--- START ---

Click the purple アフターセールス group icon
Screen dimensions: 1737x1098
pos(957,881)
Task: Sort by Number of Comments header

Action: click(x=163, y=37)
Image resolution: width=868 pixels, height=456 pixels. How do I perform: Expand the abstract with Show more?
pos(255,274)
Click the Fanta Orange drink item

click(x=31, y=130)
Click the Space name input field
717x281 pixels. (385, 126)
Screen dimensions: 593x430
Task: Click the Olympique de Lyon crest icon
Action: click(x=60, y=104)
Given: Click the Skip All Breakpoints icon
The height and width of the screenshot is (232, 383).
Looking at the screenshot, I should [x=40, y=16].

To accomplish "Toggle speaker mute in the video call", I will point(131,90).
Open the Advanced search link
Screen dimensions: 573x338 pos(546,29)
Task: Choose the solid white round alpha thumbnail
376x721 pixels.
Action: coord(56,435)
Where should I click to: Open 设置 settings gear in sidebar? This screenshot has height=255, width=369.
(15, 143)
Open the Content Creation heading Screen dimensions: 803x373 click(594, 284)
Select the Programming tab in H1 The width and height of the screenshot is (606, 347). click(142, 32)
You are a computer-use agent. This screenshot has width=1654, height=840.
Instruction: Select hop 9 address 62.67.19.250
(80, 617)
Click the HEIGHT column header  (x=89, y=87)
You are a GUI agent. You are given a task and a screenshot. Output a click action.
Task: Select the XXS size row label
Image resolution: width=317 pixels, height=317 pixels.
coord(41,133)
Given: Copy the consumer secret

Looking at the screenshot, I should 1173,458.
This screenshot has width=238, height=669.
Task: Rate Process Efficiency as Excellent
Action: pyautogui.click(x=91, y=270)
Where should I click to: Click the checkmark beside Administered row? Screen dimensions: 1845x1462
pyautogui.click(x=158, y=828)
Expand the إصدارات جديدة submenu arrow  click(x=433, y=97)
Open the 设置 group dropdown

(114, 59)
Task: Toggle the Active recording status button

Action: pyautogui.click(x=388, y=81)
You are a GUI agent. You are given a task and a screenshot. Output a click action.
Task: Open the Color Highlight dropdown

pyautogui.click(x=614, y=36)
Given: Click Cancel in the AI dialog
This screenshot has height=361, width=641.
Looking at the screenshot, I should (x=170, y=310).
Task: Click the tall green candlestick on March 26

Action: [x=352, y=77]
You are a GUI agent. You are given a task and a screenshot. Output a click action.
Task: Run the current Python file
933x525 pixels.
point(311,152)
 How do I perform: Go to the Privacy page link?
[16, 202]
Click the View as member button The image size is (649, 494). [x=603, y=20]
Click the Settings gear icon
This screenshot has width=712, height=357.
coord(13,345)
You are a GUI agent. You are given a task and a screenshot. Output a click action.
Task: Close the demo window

--- END ---

Work instructions: In full and word for word, write out the data above.

Response area:
Click the purple アフターセールス group icon
Screen dimensions: 1737x1098
pos(957,881)
Task: Sort by Number of Comments header

Action: click(x=163, y=37)
Image resolution: width=868 pixels, height=456 pixels. How do I perform: Expand the abstract with Show more?
pos(255,274)
Click the Fanta Orange drink item

click(x=31, y=130)
Click the Space name input field
717x281 pixels. (385, 126)
Screen dimensions: 593x430
Task: Click the Olympique de Lyon crest icon
Action: click(x=60, y=104)
Given: Click the Skip All Breakpoints icon
The height and width of the screenshot is (232, 383).
Looking at the screenshot, I should [x=40, y=16].

To accomplish "Toggle speaker mute in the video call", I will point(131,90).
Open the Advanced search link
Screen dimensions: 573x338 pos(546,29)
Task: Choose the solid white round alpha thumbnail
376x721 pixels.
Action: coord(56,435)
Where should I click to: Open 设置 settings gear in sidebar? This screenshot has height=255, width=369.
(15, 143)
Open the Content Creation heading Screen dimensions: 803x373 click(594, 284)
Select the Programming tab in H1 The width and height of the screenshot is (606, 347). click(142, 32)
You are a computer-use agent. This screenshot has width=1654, height=840.
Instruction: Select hop 9 address 62.67.19.250
(80, 617)
Click the HEIGHT column header  (x=89, y=87)
You are a GUI agent. You are given a task and a screenshot. Output a click action.
Task: Select the XXS size row label
Image resolution: width=317 pixels, height=317 pixels.
coord(41,133)
Given: Copy the consumer secret

Looking at the screenshot, I should 1173,458.
This screenshot has width=238, height=669.
Task: Rate Process Efficiency as Excellent
Action: pyautogui.click(x=91, y=270)
Where should I click to: Click the checkmark beside Administered row? Screen dimensions: 1845x1462
pyautogui.click(x=158, y=828)
Expand the إصدارات جديدة submenu arrow  click(x=433, y=97)
Open the 设置 group dropdown

(114, 59)
Task: Toggle the Active recording status button

Action: pyautogui.click(x=388, y=81)
You are a GUI agent. You are given a task and a screenshot. Output a click action.
Task: Open the Color Highlight dropdown

pyautogui.click(x=614, y=36)
Given: Click Cancel in the AI dialog
This screenshot has height=361, width=641.
Looking at the screenshot, I should (x=170, y=310).
Task: Click the tall green candlestick on March 26

Action: [x=352, y=77]
You are a GUI agent. You are given a task and a screenshot. Output a click action.
Task: Run the current Python file
933x525 pixels.
point(311,152)
 How do I perform: Go to the Privacy page link?
[16, 202]
Click the View as member button The image size is (649, 494). [x=603, y=20]
Click the Settings gear icon
This screenshot has width=712, height=357.
coord(13,345)
You are a GUI agent. You are given a task and a screenshot. Output a click action.
Task: Close the demo window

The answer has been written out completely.